Ronnie Harris, a former voucher holder who fills the voucher recipient commissioner seat on the DCHA board, and D.C. Interagency Council on Homelessness Director Theresa Silla were the only two members on the eleven-person board who voted against the measure. Three members were not at the meeting, according to the roll call, and did not vote. The commissioners and housing advocates against the resolution said those exiting RRH should be able to move into stable housing, but felt it was unfair for those who have been waiting for a voucher since the mid-2000s to have another 1,300 households jump ahead of them.

“I feel that it is absolutely critical that the primary focus of DCHA needs to be on shoring up all of the services it’s currently providing, because it is failing people that are currently experiencing homelessness,” Silla said at the meeting.
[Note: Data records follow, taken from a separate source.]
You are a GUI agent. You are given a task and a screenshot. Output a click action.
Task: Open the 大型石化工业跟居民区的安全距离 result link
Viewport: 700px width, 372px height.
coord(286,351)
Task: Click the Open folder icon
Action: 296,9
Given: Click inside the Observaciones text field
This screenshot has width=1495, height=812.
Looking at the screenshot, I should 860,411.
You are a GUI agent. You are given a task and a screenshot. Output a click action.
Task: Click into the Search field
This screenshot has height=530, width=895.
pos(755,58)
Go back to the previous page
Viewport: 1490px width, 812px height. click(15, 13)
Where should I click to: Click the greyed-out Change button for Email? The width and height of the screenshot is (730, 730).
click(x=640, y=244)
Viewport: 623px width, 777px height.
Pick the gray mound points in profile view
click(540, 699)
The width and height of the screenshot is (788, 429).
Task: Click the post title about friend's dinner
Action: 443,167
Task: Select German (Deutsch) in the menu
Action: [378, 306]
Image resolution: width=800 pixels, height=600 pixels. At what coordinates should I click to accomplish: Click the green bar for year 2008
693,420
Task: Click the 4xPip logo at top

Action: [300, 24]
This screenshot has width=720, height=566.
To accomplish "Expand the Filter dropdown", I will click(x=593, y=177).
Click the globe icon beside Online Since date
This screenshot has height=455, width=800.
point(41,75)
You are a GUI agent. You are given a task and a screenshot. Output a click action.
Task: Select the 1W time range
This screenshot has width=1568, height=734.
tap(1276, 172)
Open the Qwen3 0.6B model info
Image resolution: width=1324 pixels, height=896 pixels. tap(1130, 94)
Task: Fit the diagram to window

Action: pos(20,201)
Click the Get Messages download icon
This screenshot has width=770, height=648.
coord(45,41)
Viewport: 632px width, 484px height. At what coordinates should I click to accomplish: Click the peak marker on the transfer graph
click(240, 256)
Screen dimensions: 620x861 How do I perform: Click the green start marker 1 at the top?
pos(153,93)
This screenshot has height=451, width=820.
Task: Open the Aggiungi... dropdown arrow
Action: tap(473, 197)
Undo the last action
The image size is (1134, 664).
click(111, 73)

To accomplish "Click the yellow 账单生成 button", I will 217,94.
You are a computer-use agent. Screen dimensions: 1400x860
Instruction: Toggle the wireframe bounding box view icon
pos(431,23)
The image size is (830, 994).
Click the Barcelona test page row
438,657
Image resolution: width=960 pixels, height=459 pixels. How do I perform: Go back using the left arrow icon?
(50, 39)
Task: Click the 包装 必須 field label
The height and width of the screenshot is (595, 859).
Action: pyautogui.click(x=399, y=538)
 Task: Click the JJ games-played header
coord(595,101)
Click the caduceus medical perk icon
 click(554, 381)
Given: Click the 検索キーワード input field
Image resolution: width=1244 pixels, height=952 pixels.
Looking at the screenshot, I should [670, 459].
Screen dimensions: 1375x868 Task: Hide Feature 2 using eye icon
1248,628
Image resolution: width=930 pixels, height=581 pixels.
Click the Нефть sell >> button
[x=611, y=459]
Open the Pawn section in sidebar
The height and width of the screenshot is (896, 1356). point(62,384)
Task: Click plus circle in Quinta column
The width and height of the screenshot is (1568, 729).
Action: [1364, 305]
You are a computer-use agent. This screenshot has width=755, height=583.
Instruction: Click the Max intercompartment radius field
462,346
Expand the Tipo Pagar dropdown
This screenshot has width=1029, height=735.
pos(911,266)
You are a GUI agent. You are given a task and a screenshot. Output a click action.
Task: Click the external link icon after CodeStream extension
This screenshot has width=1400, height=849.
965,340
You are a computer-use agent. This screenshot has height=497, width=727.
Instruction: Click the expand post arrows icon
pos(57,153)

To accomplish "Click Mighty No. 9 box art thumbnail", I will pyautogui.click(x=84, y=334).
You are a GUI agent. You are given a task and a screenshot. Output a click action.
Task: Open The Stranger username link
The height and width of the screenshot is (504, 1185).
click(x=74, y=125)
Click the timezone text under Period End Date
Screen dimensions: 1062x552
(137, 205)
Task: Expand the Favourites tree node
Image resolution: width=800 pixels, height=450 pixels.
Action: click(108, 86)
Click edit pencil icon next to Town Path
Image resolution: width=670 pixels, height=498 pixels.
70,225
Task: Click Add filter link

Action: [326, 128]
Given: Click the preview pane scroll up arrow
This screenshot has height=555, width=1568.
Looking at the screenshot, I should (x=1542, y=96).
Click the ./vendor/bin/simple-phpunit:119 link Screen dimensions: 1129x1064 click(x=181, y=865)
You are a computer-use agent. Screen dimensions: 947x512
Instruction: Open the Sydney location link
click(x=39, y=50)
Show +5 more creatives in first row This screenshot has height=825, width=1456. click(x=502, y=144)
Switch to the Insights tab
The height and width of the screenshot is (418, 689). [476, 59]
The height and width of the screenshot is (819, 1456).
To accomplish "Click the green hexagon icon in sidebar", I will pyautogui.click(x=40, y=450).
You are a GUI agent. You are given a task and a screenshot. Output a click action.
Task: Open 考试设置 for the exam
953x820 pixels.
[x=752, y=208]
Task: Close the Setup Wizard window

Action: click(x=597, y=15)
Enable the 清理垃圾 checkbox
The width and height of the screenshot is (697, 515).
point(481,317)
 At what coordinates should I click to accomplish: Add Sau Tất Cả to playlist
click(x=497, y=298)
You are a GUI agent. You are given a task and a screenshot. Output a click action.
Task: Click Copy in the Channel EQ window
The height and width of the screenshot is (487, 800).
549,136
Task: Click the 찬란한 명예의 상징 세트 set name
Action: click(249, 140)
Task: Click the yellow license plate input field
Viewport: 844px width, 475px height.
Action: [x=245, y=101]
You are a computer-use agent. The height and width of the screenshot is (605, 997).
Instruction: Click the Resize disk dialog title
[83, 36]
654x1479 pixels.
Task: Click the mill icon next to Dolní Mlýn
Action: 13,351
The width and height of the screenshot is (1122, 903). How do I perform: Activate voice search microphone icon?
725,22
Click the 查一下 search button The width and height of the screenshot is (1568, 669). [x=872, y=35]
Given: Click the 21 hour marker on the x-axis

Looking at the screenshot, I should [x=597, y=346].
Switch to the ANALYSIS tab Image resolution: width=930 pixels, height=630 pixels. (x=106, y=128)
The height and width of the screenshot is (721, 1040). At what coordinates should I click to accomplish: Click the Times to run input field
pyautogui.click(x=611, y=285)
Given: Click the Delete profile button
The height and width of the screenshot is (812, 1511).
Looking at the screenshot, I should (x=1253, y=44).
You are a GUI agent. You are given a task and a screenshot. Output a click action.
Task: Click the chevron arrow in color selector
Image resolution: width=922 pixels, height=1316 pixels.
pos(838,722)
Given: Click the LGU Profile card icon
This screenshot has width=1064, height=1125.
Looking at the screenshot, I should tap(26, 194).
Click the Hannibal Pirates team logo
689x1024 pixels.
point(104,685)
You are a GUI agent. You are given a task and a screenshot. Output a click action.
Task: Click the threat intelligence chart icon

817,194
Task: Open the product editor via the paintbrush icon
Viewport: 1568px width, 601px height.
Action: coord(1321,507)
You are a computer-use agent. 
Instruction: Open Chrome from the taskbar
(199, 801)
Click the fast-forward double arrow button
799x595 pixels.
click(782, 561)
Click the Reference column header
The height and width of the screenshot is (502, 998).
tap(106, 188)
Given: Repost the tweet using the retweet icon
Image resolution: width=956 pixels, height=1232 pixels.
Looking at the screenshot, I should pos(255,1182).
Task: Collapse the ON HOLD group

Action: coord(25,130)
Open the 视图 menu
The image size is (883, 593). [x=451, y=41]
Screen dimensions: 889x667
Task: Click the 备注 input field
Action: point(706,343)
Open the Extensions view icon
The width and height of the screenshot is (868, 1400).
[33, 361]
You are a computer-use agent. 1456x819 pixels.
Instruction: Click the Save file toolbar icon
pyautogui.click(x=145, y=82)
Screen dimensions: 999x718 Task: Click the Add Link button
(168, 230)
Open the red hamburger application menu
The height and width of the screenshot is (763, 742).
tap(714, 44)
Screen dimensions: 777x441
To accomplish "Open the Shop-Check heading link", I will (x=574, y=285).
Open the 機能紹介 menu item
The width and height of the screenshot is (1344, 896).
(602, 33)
She added DCHA should be prioritizing people on the waitlist who are experiencing homelessness and in shelters for any available vouchers. 

“Being a former long-term voucher holder I cannot in good faith vote yes for this,” Harris said. “If I was still waiting on that waiting list I know how I would feel and I know there would be letters flying off everywhere that wouldn’t do anything.” 

The members who voted yes said they feel like they’re between a rock and a hard place, choosing between pushing people who have been waiting for years further back in line, or risking those exiting RRH eventually becoming homeless. 

“I don’t like agreeing to this resolution but I’m going to agree to support this resolution because the alternative feels unacceptable,” Commissioner Christopher Murphy said. 

DCHA, for its part, argues it’s been making progress on the waitlist and can house the people on the waitlist and those exiting RRH simultaneously, a claim commissioners both in favor of and opposed to the resolution said was unlikely. DCHA has pulled 19,000 people from the current waiting list, Amy Glassman, DCHA’s general counsel, said at the hearing. 

“So we have 19,000 folks who are presently in some stage of potentially getting a voucher,” Glassman said. “They’re either in an eligibility review, they have a voucher and are looking for a unit, or hopefully getting ready to respond to the notification that they were pulled from the waitlist.” 

There’s some dispute over what being “pulled” means, but DCHA has contacted 19,554 people on the waitlist, and they are in some stage in the process of getting a voucher. Another 18,000 people on the waitlist have yet to be contacted. According to DCHA oversight documents from February, 40,570 people are on the voucher waitlist. DCHA modeled how this prioritization of RRH will affect those still on the waitlist, and staff said early projections predict the agency will begin addressing people on the waitlist again in early 2025. 

“These are really difficult decisions and hard choices,” Raymond Skinner, chair of the DCHA board said. “I guess that’s why we get paid the big bucks.”